Solar Inverter Undersize

[GRV0928]

System info:

Solar Panels: 43 of 425watt = 18,275 watts
Solar Inverts: 3 of Delta M4-TL-US = 12,000 watts.
Battery: 3 PowerWall 2 = 40.5 KW Storage

I understand that Tesla do clipping to maximize production but my system is doing to much, from 10am - 3:30 my solar output is max out to 12.2kwh either sunny day or cloudy day… i believe that if they put the right size of inverter i will gain about 8-15 more kw production… on a good day while watching the gateway web i seen alot the system will go up to 13.7 kwh but it will go back down to 12.2kwh. My system is being limited because of the inverter they put on.
Also I didn’t get my inspection or PTO yet but my system is already selling to the grid when all my battery are charged up… I don’t see the notifications like everyone have “Self-Consumption Only” on the app…


Sunny day



Cloudy day

 

[Ampster]

You are correct, many systems are designed with DC to AC ratios exceeding one to one. The most useful way to evaluate how much that will cost is to use kWhs. Did you get an estimate of production for a year? You could compare that to a forecast using PV Watts to see if the difference over a year is significant.
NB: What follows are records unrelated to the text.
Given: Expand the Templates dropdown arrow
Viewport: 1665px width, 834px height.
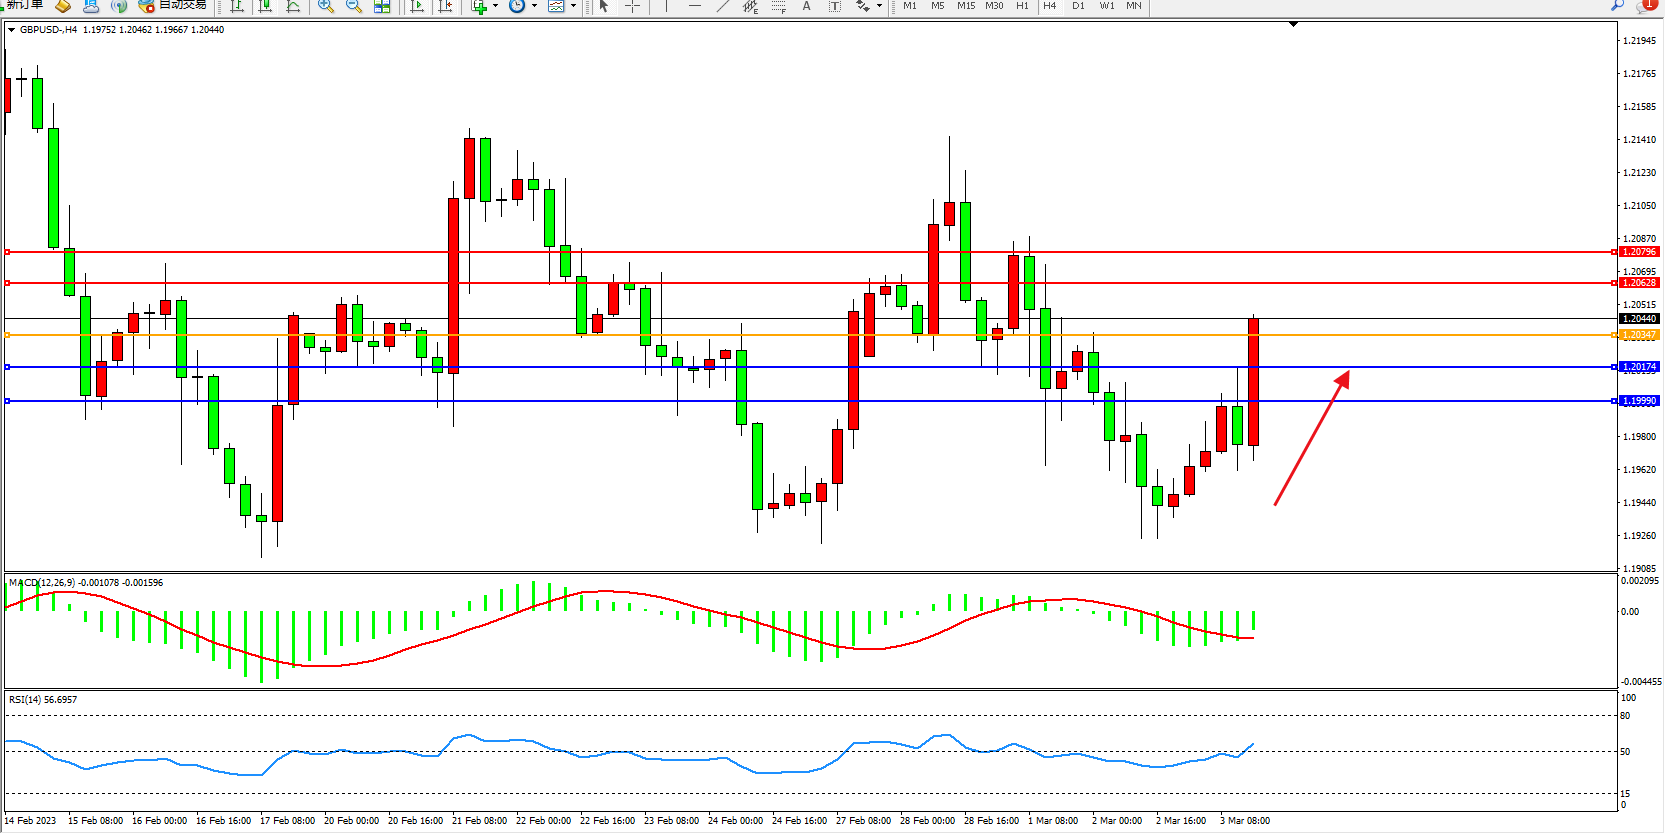Looking at the screenshot, I should pos(573,6).
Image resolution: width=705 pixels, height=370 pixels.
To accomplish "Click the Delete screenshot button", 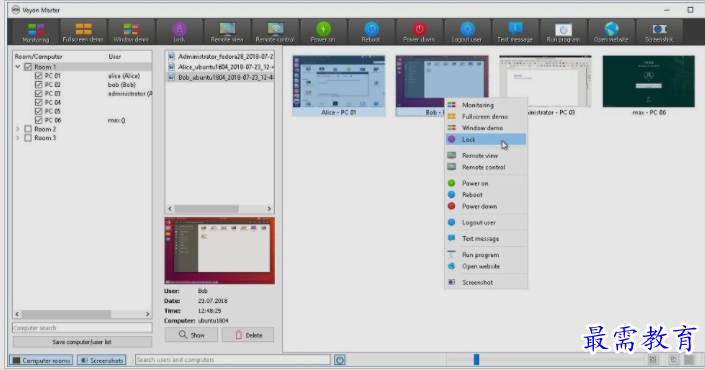I will point(248,335).
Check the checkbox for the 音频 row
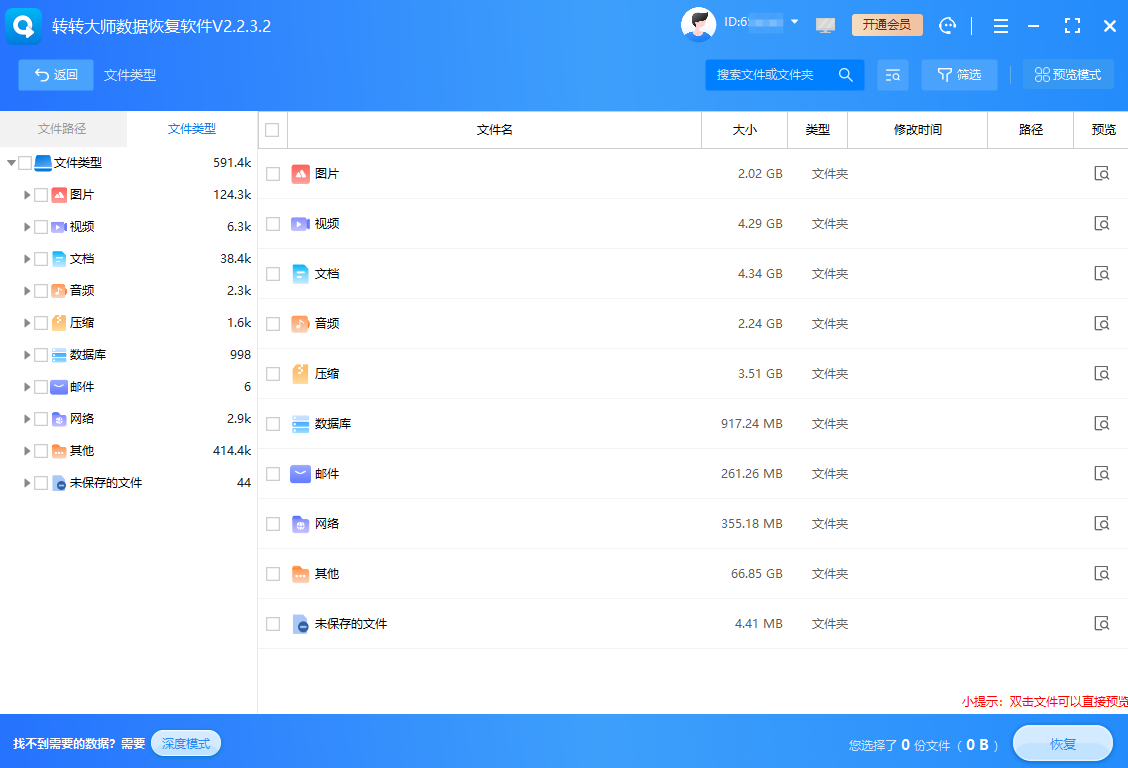Screen dimensions: 1128x768 pos(273,323)
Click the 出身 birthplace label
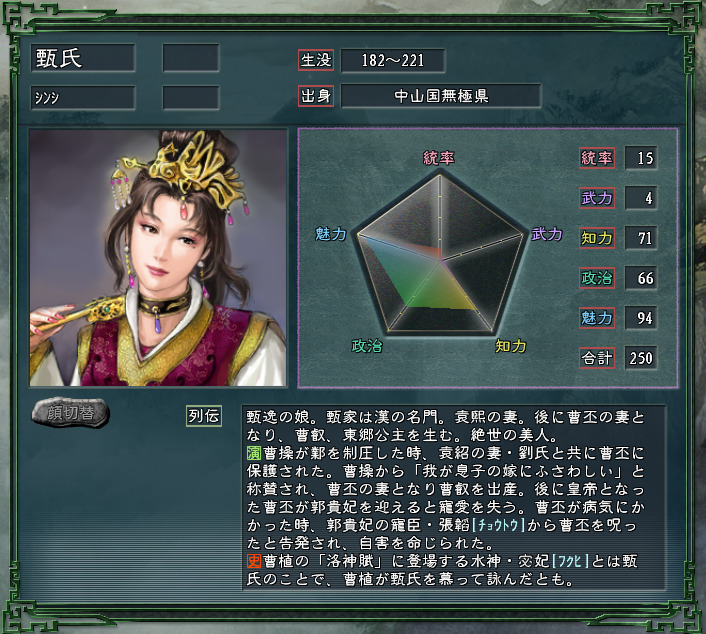 point(316,96)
That curve is not as flat as my system was when it was clipping.

 

[mswlogo]

System info:

Solar Panels: 43 of 425watt = 18,275 watts
Solar Inverts: 3 of Delta M4-TL-US = 12,000 watts.
Battery: 3 PowerWall 2 = 40.5 KW Storage

I understand that Tesla do clipping to maximize production but my system is doing to much, from 10am - 3:30 my solar output is max out to 12.2kwh either sunny day or cloudy day… i believe that if they put the right size of inverter i will gain about 8-15 more kw production… on a good day while watching the gateway web i seen alot the system will go up to 13.7 kwh but it will go back down to 12.2kwh. My system is being limited because of the inverter they put on.
Also I didn’t get my inspection or PTO yet but my system is already selling to the grid when all my battery are charged up… I don’t see the notifications like everyone have “Self-Consumption Only” on the app…


Sunny day

View attachment 786555

Cloudy day

View attachment 786554

You have to look at the total amount clipped for the total year. Not just cherry picking a good day on a good part of the season. Then look at the ROI of the added cost of a larger inverter for the few percent gain over the year.

You can’t just add up every panel. Often every panel will never all produce max watts at the same time.
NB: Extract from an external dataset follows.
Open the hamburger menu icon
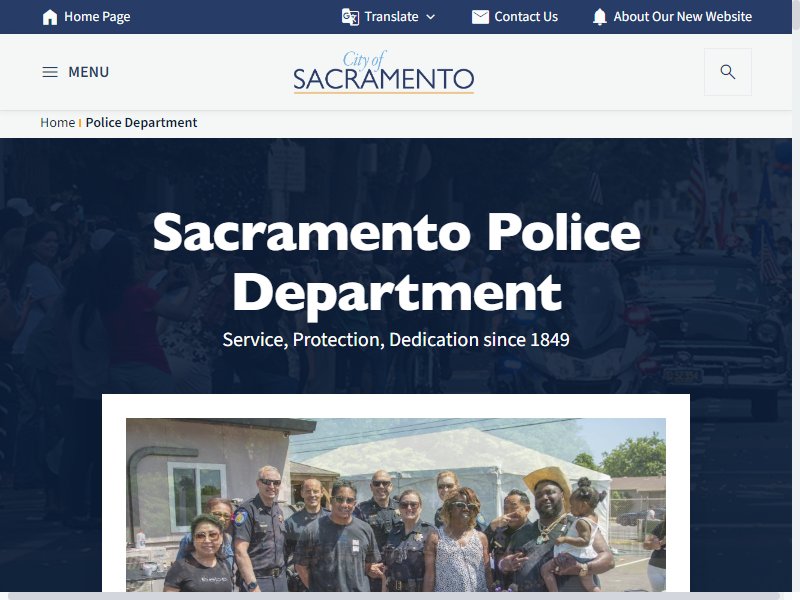The image size is (800, 600). coord(50,72)
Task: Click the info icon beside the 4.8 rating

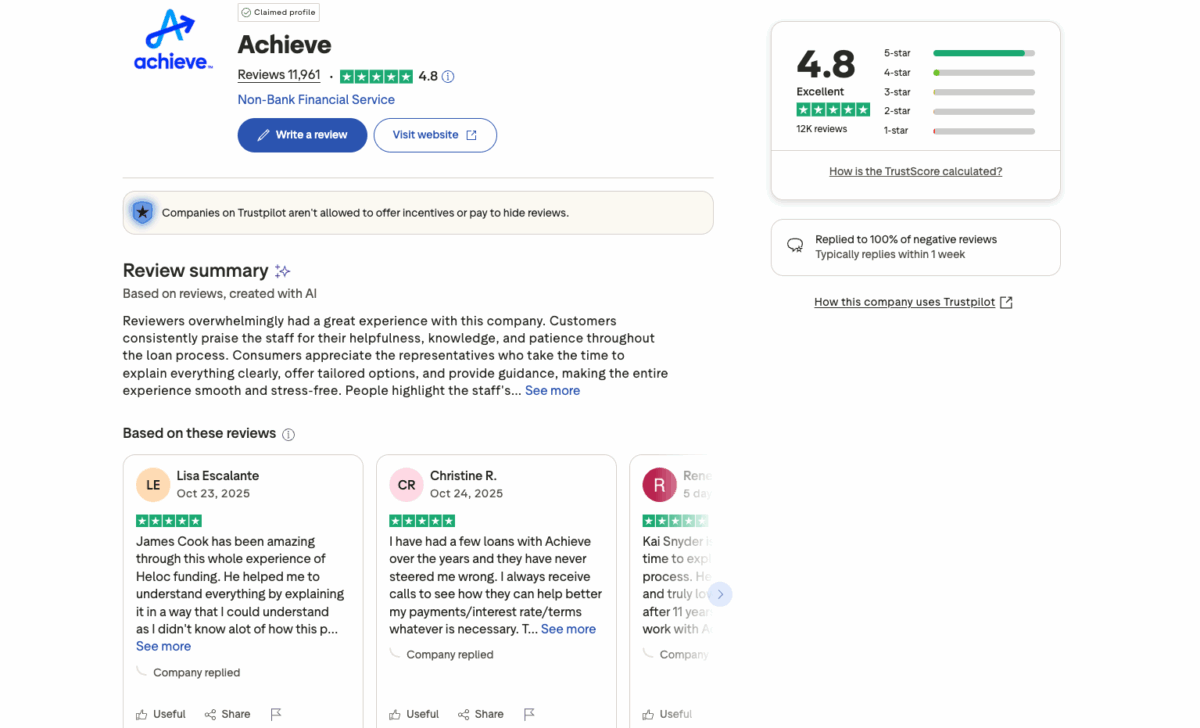Action: [447, 75]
That doesn’t look like it’s clipping much to me. It’s the area under the curve that matters, not the height.

 

[Ampster]

The other unknown is if there were any constraints as far as the ability of the main service panel to handle the extra capacity of another inverter. The cost of upgrading the service panel and another inverter has to be compared to the lost revenue from clipping.

 

[GRV0928]

You are correct, many systems are designed with DC to AC ratios exceeding one to one. The most useful way to evaluate how much that will cost is to use kWhs. Did you get an estimate of production for a year? You could compare that to a forecast using PV Watts to see if the difference over a year is significant. That curve is not as flat as my system was when it was clipping.
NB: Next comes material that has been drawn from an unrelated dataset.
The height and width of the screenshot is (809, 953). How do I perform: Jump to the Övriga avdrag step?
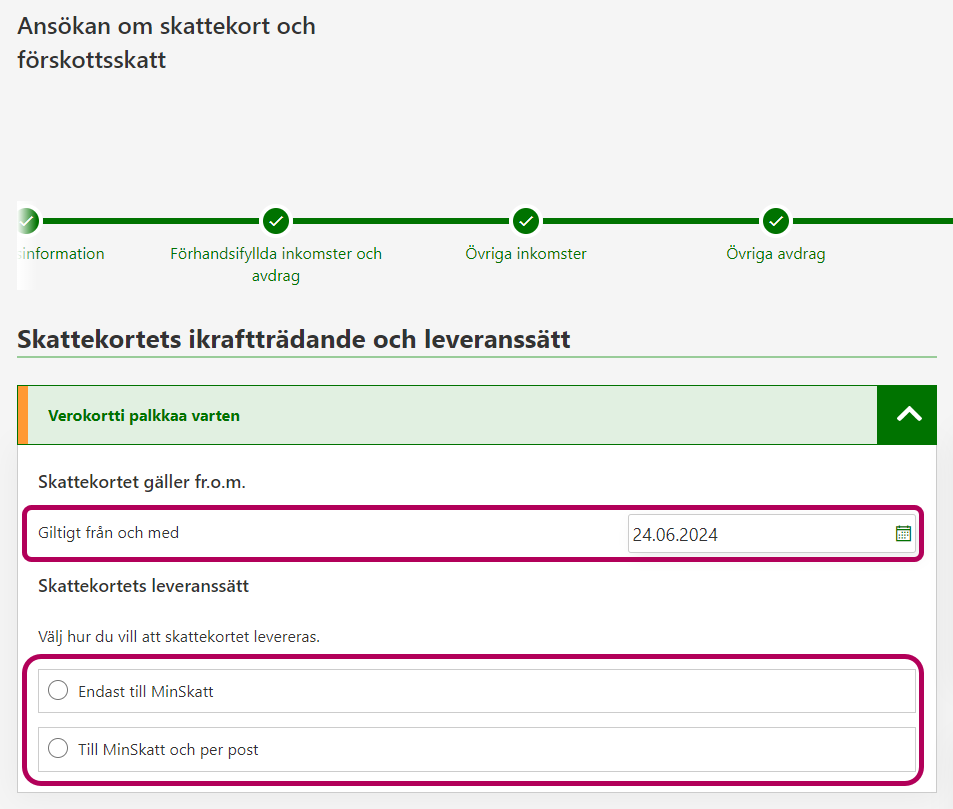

I live in Hawaii, cost of per kw here is around $0.33-$0.40 per kw it depends on season. My bill normally is around $750-$850/month. I asked Tesla to put as much panel they can put on my roof to maximize my saving. Tesla estimated my panel will only produce about 17,733 kWh /yr with their design, which less than I expected, PVwatts.com estimate with the right dc/ac ratio is about 25,000 kwh/yr…
The curve is not as flat when you looking at it but if you scroll on the app around 9:45am system is already putting 12kwh that goes until 3:30-4:00pm.

 

[GRV0928]

You have to look at the total amount clipped for the total year. Not just cherry picking a good day on a good part of the season. Then look at the ROI of the added cost of a larger inverter for the few percent gain over the year.

You can’t just add up every panel. Often every panel will never all produce max watts at the same time.

That doesn’t look like it’s clipping much to me. It’s the area under the curve that matters, not the height.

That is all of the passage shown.